» Data extracted from a collection
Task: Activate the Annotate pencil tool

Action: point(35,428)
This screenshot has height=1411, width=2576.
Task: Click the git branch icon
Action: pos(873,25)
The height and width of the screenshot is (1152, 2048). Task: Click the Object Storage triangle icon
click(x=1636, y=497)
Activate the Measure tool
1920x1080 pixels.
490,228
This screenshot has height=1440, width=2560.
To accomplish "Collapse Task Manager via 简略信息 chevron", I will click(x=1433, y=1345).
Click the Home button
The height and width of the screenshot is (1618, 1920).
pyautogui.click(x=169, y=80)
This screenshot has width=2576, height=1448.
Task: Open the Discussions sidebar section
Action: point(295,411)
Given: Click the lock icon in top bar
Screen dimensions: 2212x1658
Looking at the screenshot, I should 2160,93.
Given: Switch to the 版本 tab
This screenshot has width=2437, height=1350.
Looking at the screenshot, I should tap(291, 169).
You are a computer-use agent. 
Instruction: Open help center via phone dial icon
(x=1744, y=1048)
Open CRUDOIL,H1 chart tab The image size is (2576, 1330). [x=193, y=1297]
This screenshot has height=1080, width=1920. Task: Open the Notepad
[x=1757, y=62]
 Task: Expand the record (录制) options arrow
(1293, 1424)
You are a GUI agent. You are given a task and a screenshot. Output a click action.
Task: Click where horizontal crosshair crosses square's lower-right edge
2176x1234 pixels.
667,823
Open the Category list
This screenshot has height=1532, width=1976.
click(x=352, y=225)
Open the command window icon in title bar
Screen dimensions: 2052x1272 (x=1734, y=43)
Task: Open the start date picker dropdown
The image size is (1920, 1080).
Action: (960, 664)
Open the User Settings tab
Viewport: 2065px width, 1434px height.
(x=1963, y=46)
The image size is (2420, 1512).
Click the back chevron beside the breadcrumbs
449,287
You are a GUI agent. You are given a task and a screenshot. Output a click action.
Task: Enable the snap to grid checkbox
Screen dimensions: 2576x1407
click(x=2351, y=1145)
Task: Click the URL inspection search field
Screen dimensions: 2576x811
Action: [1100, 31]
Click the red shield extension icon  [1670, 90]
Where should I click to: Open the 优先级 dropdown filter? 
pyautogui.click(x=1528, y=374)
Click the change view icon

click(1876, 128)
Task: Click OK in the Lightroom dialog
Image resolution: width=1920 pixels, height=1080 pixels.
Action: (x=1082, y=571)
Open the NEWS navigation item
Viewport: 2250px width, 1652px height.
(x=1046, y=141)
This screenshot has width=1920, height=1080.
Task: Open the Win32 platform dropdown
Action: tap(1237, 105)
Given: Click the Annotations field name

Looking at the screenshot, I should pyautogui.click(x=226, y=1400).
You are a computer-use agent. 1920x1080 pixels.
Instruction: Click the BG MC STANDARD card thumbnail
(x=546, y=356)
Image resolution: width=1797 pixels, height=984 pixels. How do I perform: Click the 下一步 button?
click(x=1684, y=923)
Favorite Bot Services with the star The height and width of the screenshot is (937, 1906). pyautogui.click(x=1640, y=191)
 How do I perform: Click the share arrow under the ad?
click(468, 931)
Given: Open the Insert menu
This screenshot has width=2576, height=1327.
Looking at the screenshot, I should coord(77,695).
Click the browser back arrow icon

» Requirement
Work out how many lines in the records above include the string "agent", and provide that figure with no other text.

» Solution below
4